Problem details – In the entries below, find the line containing "Given: Click the shopping cart icon in header". Write out that line and all lines after it, exactly, and nothing else.

★ ★ ★ ★ ★ ★ ★

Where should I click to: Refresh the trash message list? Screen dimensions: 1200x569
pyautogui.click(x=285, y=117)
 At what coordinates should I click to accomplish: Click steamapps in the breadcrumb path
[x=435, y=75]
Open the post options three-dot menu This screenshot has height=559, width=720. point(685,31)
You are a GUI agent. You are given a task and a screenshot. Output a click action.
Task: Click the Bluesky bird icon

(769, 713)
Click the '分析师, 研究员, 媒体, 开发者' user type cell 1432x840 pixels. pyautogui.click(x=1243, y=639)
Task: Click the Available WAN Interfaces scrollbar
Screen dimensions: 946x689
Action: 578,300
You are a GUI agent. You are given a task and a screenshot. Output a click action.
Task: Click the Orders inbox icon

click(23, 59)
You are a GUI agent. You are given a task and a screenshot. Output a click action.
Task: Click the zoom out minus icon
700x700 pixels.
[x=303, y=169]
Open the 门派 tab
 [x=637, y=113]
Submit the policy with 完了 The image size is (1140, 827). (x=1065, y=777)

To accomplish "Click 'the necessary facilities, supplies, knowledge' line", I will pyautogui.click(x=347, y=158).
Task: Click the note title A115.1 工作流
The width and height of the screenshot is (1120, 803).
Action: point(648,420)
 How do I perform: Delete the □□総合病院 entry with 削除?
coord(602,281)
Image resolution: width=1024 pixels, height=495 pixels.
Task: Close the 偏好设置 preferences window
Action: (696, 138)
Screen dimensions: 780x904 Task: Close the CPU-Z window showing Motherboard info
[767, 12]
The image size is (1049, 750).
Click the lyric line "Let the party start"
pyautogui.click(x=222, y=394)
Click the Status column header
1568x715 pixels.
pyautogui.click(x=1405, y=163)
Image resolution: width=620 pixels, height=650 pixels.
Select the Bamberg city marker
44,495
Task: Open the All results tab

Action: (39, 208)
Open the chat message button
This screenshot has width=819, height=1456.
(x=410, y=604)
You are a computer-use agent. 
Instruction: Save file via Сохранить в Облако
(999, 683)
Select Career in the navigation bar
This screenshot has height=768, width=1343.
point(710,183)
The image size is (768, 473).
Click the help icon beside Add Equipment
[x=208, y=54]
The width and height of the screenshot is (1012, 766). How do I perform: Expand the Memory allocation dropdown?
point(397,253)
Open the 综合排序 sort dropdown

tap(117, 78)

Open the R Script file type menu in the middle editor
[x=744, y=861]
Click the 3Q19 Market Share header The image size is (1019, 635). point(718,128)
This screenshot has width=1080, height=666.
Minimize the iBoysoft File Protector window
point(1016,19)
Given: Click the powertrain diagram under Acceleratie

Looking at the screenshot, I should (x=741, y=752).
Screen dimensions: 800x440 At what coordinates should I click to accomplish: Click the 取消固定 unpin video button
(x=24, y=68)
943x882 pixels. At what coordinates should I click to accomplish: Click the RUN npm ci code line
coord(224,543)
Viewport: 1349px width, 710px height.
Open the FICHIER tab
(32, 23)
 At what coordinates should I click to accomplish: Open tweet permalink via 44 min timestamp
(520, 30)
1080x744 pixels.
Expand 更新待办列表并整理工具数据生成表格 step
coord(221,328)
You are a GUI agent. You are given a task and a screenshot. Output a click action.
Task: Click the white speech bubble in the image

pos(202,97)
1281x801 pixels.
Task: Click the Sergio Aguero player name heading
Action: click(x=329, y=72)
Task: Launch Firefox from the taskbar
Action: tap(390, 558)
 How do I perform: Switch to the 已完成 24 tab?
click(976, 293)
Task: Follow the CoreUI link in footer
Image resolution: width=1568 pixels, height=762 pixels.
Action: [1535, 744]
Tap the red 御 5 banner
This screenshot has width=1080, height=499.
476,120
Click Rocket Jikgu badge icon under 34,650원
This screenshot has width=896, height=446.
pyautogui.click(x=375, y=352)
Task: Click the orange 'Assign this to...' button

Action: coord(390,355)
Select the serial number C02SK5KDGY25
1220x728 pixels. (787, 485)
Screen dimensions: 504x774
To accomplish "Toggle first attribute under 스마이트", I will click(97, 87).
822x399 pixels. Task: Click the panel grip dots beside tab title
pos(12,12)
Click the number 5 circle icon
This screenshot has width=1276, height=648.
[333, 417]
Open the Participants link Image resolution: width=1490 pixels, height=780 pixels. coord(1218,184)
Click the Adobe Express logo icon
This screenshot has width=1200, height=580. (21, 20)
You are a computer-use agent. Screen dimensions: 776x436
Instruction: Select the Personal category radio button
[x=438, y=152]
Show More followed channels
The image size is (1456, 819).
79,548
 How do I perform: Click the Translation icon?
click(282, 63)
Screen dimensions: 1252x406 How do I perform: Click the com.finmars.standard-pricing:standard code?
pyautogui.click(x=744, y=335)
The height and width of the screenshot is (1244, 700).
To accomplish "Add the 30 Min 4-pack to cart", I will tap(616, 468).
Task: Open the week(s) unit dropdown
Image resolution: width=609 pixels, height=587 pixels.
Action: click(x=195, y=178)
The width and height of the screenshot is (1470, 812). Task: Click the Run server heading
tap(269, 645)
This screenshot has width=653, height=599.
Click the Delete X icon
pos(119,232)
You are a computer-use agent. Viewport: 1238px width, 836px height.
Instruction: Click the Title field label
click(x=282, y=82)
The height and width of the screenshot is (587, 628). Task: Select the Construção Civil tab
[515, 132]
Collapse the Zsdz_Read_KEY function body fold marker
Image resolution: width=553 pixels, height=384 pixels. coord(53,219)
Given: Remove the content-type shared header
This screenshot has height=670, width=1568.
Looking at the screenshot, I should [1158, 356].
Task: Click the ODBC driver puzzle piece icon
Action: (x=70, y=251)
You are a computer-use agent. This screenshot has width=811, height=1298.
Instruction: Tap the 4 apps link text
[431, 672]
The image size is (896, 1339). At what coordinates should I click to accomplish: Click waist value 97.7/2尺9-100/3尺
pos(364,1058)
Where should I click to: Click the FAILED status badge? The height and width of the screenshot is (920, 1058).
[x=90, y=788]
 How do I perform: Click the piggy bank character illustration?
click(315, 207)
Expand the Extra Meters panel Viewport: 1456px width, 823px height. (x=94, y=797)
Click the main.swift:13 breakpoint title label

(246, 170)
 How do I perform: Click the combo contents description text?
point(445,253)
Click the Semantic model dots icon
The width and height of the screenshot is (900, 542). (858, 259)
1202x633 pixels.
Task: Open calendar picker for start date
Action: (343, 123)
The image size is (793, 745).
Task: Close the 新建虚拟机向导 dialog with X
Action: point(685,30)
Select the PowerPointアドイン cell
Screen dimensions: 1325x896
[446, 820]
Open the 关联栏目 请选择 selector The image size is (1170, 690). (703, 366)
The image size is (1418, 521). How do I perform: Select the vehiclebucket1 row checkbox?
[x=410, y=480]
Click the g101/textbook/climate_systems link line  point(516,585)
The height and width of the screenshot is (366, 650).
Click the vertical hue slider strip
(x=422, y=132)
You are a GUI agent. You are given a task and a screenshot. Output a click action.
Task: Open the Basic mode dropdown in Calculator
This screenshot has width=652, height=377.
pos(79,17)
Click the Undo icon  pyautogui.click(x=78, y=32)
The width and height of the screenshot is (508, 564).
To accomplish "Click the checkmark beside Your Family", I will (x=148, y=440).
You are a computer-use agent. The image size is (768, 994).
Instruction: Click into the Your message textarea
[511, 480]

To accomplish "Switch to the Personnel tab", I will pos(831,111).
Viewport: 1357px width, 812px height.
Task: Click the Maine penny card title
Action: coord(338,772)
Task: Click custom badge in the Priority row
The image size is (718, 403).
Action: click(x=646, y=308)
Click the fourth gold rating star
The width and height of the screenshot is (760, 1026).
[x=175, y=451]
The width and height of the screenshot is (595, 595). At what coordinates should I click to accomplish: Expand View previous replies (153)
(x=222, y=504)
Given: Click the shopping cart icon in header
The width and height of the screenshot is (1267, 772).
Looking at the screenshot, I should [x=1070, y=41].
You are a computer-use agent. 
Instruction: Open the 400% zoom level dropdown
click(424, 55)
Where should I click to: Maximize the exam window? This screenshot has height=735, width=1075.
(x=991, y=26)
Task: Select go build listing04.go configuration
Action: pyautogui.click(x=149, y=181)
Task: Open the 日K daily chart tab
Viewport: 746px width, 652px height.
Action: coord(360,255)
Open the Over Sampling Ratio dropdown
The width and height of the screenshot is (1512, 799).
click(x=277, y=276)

★ ★ ★ ★ ★ ★ ★

Answer to this problem –
Given: Click the shopping cart icon in header
The width and height of the screenshot is (1267, 772).
Looking at the screenshot, I should [x=1070, y=41].
You are a computer-use agent. 
Instruction: Open the 400% zoom level dropdown
click(424, 55)
Where should I click to: Maximize the exam window? This screenshot has height=735, width=1075.
(x=991, y=26)
Task: Select go build listing04.go configuration
Action: pyautogui.click(x=149, y=181)
Task: Open the 日K daily chart tab
Viewport: 746px width, 652px height.
Action: coord(360,255)
Open the Over Sampling Ratio dropdown
The width and height of the screenshot is (1512, 799).
click(x=277, y=276)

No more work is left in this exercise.